### Stated exercise
Reproduce verbatim the stretch of material below, from its first line through the line containing "will tap(1372, 516).", including both.

Dataset records:

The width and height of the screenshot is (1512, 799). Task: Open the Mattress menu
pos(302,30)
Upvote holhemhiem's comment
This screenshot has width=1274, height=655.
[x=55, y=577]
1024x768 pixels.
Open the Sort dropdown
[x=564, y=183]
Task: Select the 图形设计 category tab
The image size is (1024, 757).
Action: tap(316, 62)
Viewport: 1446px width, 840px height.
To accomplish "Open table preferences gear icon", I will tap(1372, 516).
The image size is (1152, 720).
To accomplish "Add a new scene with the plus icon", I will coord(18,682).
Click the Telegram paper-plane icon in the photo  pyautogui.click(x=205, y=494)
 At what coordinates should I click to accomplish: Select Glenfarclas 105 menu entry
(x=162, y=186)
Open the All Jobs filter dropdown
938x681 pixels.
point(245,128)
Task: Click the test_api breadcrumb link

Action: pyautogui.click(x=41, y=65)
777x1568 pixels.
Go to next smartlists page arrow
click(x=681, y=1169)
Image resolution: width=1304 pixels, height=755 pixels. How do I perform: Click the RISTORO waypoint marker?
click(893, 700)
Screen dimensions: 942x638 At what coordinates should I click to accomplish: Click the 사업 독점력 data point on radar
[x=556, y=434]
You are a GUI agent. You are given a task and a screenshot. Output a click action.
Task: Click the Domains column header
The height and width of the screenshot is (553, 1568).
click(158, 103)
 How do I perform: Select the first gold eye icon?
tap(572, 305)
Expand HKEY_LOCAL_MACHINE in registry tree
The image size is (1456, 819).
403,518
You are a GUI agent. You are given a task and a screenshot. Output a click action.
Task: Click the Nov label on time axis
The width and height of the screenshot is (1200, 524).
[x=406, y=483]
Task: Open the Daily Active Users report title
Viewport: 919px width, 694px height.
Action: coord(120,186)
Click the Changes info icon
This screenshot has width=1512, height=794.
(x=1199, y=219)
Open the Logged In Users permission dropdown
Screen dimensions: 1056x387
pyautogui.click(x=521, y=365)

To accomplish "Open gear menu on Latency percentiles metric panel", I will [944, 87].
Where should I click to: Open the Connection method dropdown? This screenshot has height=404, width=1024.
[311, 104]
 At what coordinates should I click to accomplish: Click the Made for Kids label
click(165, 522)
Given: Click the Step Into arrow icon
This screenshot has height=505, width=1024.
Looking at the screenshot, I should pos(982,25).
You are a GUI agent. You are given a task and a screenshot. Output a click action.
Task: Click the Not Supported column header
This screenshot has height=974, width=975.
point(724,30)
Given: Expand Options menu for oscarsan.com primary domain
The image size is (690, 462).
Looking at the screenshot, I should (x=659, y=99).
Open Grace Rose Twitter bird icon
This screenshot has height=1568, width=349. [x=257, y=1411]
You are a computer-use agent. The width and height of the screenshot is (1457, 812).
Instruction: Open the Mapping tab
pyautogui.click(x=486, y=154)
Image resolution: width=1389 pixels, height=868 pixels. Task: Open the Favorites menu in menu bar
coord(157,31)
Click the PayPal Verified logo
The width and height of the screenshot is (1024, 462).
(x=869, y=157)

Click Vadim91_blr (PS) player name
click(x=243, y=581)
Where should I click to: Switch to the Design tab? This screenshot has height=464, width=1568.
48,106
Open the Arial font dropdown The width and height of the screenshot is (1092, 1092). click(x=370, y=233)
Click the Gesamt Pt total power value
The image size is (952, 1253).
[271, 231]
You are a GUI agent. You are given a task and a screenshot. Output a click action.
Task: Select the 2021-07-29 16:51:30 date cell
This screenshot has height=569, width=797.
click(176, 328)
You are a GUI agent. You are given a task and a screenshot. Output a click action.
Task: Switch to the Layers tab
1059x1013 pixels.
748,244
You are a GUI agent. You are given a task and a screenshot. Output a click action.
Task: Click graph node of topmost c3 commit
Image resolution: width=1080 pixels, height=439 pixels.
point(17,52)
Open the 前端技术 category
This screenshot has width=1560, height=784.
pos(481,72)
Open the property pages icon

### Reply
The width and height of the screenshot is (1512, 799). Task: Open the Mattress menu
pos(302,30)
Upvote holhemhiem's comment
This screenshot has width=1274, height=655.
[x=55, y=577]
1024x768 pixels.
Open the Sort dropdown
[x=564, y=183]
Task: Select the 图形设计 category tab
The image size is (1024, 757).
Action: tap(316, 62)
Viewport: 1446px width, 840px height.
To accomplish "Open table preferences gear icon", I will tap(1372, 516).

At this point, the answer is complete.